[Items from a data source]
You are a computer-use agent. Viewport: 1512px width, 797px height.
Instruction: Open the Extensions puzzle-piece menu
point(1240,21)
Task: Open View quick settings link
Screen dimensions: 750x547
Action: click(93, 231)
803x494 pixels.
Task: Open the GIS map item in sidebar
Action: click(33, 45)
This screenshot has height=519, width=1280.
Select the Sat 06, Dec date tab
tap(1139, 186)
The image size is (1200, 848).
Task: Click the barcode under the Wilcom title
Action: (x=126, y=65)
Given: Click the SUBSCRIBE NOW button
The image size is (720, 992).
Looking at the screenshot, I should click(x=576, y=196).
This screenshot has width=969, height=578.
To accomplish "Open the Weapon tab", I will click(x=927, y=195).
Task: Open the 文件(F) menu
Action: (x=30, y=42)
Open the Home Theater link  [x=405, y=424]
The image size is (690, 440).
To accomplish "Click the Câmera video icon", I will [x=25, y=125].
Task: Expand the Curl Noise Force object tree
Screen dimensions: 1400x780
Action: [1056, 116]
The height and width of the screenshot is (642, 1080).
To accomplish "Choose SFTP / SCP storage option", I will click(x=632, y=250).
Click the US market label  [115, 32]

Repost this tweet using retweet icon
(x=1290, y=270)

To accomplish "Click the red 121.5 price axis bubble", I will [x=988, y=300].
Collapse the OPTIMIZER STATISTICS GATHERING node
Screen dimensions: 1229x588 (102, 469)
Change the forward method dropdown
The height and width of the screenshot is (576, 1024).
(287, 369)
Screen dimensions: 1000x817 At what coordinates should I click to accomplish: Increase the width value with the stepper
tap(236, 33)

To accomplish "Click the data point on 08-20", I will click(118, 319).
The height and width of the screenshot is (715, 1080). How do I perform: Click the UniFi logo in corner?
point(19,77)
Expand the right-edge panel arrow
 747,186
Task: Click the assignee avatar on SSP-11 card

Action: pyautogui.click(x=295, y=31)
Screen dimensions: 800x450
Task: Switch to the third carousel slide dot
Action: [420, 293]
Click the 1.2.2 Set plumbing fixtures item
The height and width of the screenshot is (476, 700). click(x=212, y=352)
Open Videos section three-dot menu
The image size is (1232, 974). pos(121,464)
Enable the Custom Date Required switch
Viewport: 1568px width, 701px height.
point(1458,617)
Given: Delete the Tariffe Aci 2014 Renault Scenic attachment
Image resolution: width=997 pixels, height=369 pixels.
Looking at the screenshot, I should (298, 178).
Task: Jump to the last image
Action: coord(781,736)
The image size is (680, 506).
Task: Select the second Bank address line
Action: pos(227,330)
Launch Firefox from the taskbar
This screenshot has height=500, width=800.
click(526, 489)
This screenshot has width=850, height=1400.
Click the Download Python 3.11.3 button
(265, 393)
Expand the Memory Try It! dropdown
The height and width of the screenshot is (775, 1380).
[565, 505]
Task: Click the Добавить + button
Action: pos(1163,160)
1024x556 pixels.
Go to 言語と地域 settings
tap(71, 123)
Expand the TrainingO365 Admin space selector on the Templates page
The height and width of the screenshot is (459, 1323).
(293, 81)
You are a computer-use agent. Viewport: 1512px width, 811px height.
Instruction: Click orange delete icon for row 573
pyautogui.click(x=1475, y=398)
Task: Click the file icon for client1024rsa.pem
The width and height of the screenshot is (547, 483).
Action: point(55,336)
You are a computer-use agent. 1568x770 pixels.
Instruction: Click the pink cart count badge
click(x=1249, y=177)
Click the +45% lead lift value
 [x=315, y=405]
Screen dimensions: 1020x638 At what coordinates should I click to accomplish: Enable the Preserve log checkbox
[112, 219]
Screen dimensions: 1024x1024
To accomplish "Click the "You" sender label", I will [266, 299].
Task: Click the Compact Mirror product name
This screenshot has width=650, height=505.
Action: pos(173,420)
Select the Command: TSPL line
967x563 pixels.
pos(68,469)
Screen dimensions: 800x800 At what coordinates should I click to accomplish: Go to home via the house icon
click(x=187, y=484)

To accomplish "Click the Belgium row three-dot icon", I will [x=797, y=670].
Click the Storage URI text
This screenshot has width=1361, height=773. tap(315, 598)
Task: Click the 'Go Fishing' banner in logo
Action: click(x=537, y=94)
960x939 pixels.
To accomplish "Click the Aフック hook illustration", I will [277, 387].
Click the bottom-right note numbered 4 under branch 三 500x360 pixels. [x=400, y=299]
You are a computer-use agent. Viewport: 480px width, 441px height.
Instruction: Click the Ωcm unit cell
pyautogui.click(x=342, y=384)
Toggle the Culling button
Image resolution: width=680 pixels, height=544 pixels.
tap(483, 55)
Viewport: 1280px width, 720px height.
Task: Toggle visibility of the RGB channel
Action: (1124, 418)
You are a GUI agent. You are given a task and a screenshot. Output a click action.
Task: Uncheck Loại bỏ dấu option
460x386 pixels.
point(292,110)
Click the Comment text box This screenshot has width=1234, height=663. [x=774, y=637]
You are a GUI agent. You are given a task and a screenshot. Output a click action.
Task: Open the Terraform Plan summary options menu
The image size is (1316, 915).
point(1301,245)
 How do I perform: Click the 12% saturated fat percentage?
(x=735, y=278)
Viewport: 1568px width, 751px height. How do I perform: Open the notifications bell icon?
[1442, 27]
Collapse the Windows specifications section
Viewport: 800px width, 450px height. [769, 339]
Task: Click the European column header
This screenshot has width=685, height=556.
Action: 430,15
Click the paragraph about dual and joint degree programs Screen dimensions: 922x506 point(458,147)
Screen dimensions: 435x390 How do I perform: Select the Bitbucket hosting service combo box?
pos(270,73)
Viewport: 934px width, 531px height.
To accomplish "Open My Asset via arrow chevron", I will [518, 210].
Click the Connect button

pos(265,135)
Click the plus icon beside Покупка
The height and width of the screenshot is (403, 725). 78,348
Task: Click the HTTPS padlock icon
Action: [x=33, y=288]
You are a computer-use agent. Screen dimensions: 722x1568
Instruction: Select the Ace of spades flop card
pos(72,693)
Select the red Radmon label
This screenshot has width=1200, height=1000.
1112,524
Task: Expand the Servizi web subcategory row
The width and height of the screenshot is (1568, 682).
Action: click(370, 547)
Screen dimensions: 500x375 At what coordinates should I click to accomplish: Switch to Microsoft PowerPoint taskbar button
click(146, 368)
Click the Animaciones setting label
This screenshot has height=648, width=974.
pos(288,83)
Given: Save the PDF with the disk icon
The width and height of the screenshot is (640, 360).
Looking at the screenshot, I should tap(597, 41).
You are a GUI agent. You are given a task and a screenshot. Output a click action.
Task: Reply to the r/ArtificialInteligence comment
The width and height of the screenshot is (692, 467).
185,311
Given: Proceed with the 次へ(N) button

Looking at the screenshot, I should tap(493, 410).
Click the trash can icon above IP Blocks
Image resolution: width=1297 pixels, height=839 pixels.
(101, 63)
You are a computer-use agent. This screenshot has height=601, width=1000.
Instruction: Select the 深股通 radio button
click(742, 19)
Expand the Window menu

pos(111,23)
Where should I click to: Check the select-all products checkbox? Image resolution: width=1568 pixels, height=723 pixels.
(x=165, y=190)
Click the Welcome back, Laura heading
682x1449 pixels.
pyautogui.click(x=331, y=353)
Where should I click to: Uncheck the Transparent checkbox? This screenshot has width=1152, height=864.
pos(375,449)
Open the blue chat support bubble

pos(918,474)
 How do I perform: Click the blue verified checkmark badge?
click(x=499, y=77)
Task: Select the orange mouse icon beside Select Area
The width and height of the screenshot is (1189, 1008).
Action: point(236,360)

• Task goal:
Once you have read the entries, reproduce each one exactly.

• Solution below:
You are a computer-use agent. Viewport: 1512px width, 797px height.
Instruction: Open the Extensions puzzle-piece menu
point(1240,21)
Task: Open View quick settings link
Screen dimensions: 750x547
Action: click(93, 231)
803x494 pixels.
Task: Open the GIS map item in sidebar
Action: click(33, 45)
This screenshot has height=519, width=1280.
Select the Sat 06, Dec date tab
tap(1139, 186)
The image size is (1200, 848).
Task: Click the barcode under the Wilcom title
Action: (x=126, y=65)
Given: Click the SUBSCRIBE NOW button
The image size is (720, 992).
Looking at the screenshot, I should click(x=576, y=196).
This screenshot has width=969, height=578.
To accomplish "Open the Weapon tab", I will click(x=927, y=195).
Task: Open the 文件(F) menu
Action: (x=30, y=42)
Open the Home Theater link  [x=405, y=424]
The image size is (690, 440).
To accomplish "Click the Câmera video icon", I will [x=25, y=125].
Task: Expand the Curl Noise Force object tree
Screen dimensions: 1400x780
Action: [1056, 116]
The height and width of the screenshot is (642, 1080).
To accomplish "Choose SFTP / SCP storage option", I will click(x=632, y=250).
Click the US market label  [115, 32]

Repost this tweet using retweet icon
(x=1290, y=270)

To accomplish "Click the red 121.5 price axis bubble", I will [x=988, y=300].
Collapse the OPTIMIZER STATISTICS GATHERING node
Screen dimensions: 1229x588 (102, 469)
Change the forward method dropdown
The height and width of the screenshot is (576, 1024).
(287, 369)
Screen dimensions: 1000x817 At what coordinates should I click to accomplish: Increase the width value with the stepper
tap(236, 33)

To accomplish "Click the data point on 08-20", I will click(118, 319).
The height and width of the screenshot is (715, 1080). How do I perform: Click the UniFi logo in corner?
point(19,77)
Expand the right-edge panel arrow
 747,186
Task: Click the assignee avatar on SSP-11 card

Action: pyautogui.click(x=295, y=31)
Screen dimensions: 800x450
Task: Switch to the third carousel slide dot
Action: [420, 293]
Click the 1.2.2 Set plumbing fixtures item
The height and width of the screenshot is (476, 700). click(x=212, y=352)
Open Videos section three-dot menu
The image size is (1232, 974). pos(121,464)
Enable the Custom Date Required switch
Viewport: 1568px width, 701px height.
point(1458,617)
Given: Delete the Tariffe Aci 2014 Renault Scenic attachment
Image resolution: width=997 pixels, height=369 pixels.
Looking at the screenshot, I should (298, 178).
Task: Jump to the last image
Action: coord(781,736)
The image size is (680, 506).
Task: Select the second Bank address line
Action: pos(227,330)
Launch Firefox from the taskbar
This screenshot has height=500, width=800.
click(526, 489)
This screenshot has width=850, height=1400.
Click the Download Python 3.11.3 button
(265, 393)
Expand the Memory Try It! dropdown
The height and width of the screenshot is (775, 1380).
[565, 505]
Task: Click the Добавить + button
Action: pos(1163,160)
1024x556 pixels.
Go to 言語と地域 settings
tap(71, 123)
Expand the TrainingO365 Admin space selector on the Templates page
The height and width of the screenshot is (459, 1323).
(293, 81)
You are a computer-use agent. Viewport: 1512px width, 811px height.
Instruction: Click orange delete icon for row 573
pyautogui.click(x=1475, y=398)
Task: Click the file icon for client1024rsa.pem
The width and height of the screenshot is (547, 483).
Action: point(55,336)
You are a computer-use agent. 1568x770 pixels.
Instruction: Click the pink cart count badge
click(x=1249, y=177)
Click the +45% lead lift value
 [x=315, y=405]
Screen dimensions: 1020x638 At what coordinates should I click to accomplish: Enable the Preserve log checkbox
[112, 219]
Screen dimensions: 1024x1024
To accomplish "Click the "You" sender label", I will [266, 299].
Task: Click the Compact Mirror product name
This screenshot has width=650, height=505.
Action: pos(173,420)
Select the Command: TSPL line
967x563 pixels.
pos(68,469)
Screen dimensions: 800x800 At what coordinates should I click to accomplish: Go to home via the house icon
click(x=187, y=484)

To accomplish "Click the Belgium row three-dot icon", I will [x=797, y=670].
Click the Storage URI text
This screenshot has width=1361, height=773. tap(315, 598)
Task: Click the 'Go Fishing' banner in logo
Action: click(x=537, y=94)
960x939 pixels.
To accomplish "Click the Aフック hook illustration", I will [277, 387].
Click the bottom-right note numbered 4 under branch 三 500x360 pixels. [x=400, y=299]
You are a computer-use agent. Viewport: 480px width, 441px height.
Instruction: Click the Ωcm unit cell
pyautogui.click(x=342, y=384)
Toggle the Culling button
Image resolution: width=680 pixels, height=544 pixels.
tap(483, 55)
Viewport: 1280px width, 720px height.
Task: Toggle visibility of the RGB channel
Action: (1124, 418)
You are a GUI agent. You are given a task and a screenshot. Output a click action.
Task: Uncheck Loại bỏ dấu option
460x386 pixels.
point(292,110)
Click the Comment text box This screenshot has width=1234, height=663. [x=774, y=637]
You are a GUI agent. You are given a task and a screenshot. Output a click action.
Task: Open the Terraform Plan summary options menu
The image size is (1316, 915).
point(1301,245)
 How do I perform: Click the 12% saturated fat percentage?
(x=735, y=278)
Viewport: 1568px width, 751px height. How do I perform: Open the notifications bell icon?
[1442, 27]
Collapse the Windows specifications section
Viewport: 800px width, 450px height. [769, 339]
Task: Click the European column header
This screenshot has width=685, height=556.
Action: 430,15
Click the paragraph about dual and joint degree programs Screen dimensions: 922x506 point(458,147)
Screen dimensions: 435x390 How do I perform: Select the Bitbucket hosting service combo box?
pos(270,73)
Viewport: 934px width, 531px height.
To accomplish "Open My Asset via arrow chevron", I will [518, 210].
Click the Connect button

pos(265,135)
Click the plus icon beside Покупка
The height and width of the screenshot is (403, 725). 78,348
Task: Click the HTTPS padlock icon
Action: [x=33, y=288]
You are a computer-use agent. Screen dimensions: 722x1568
Instruction: Select the Ace of spades flop card
pos(72,693)
Select the red Radmon label
This screenshot has width=1200, height=1000.
1112,524
Task: Expand the Servizi web subcategory row
The width and height of the screenshot is (1568, 682).
Action: click(370, 547)
Screen dimensions: 500x375 At what coordinates should I click to accomplish: Switch to Microsoft PowerPoint taskbar button
click(146, 368)
Click the Animaciones setting label
This screenshot has height=648, width=974.
pos(288,83)
Given: Save the PDF with the disk icon
The width and height of the screenshot is (640, 360).
Looking at the screenshot, I should tap(597, 41).
You are a GUI agent. You are given a task and a screenshot. Output a click action.
Task: Reply to the r/ArtificialInteligence comment
The width and height of the screenshot is (692, 467).
185,311
Given: Proceed with the 次へ(N) button

Looking at the screenshot, I should tap(493, 410).
Click the trash can icon above IP Blocks
Image resolution: width=1297 pixels, height=839 pixels.
(101, 63)
You are a computer-use agent. This screenshot has height=601, width=1000.
Instruction: Select the 深股通 radio button
click(742, 19)
Expand the Window menu

pos(111,23)
Where should I click to: Check the select-all products checkbox? Image resolution: width=1568 pixels, height=723 pixels.
(x=165, y=190)
Click the Welcome back, Laura heading
682x1449 pixels.
pyautogui.click(x=331, y=353)
Where should I click to: Uncheck the Transparent checkbox? This screenshot has width=1152, height=864.
pos(375,449)
Open the blue chat support bubble

pos(918,474)
 How do I perform: Click the blue verified checkmark badge?
click(x=499, y=77)
Task: Select the orange mouse icon beside Select Area
The width and height of the screenshot is (1189, 1008).
Action: point(236,360)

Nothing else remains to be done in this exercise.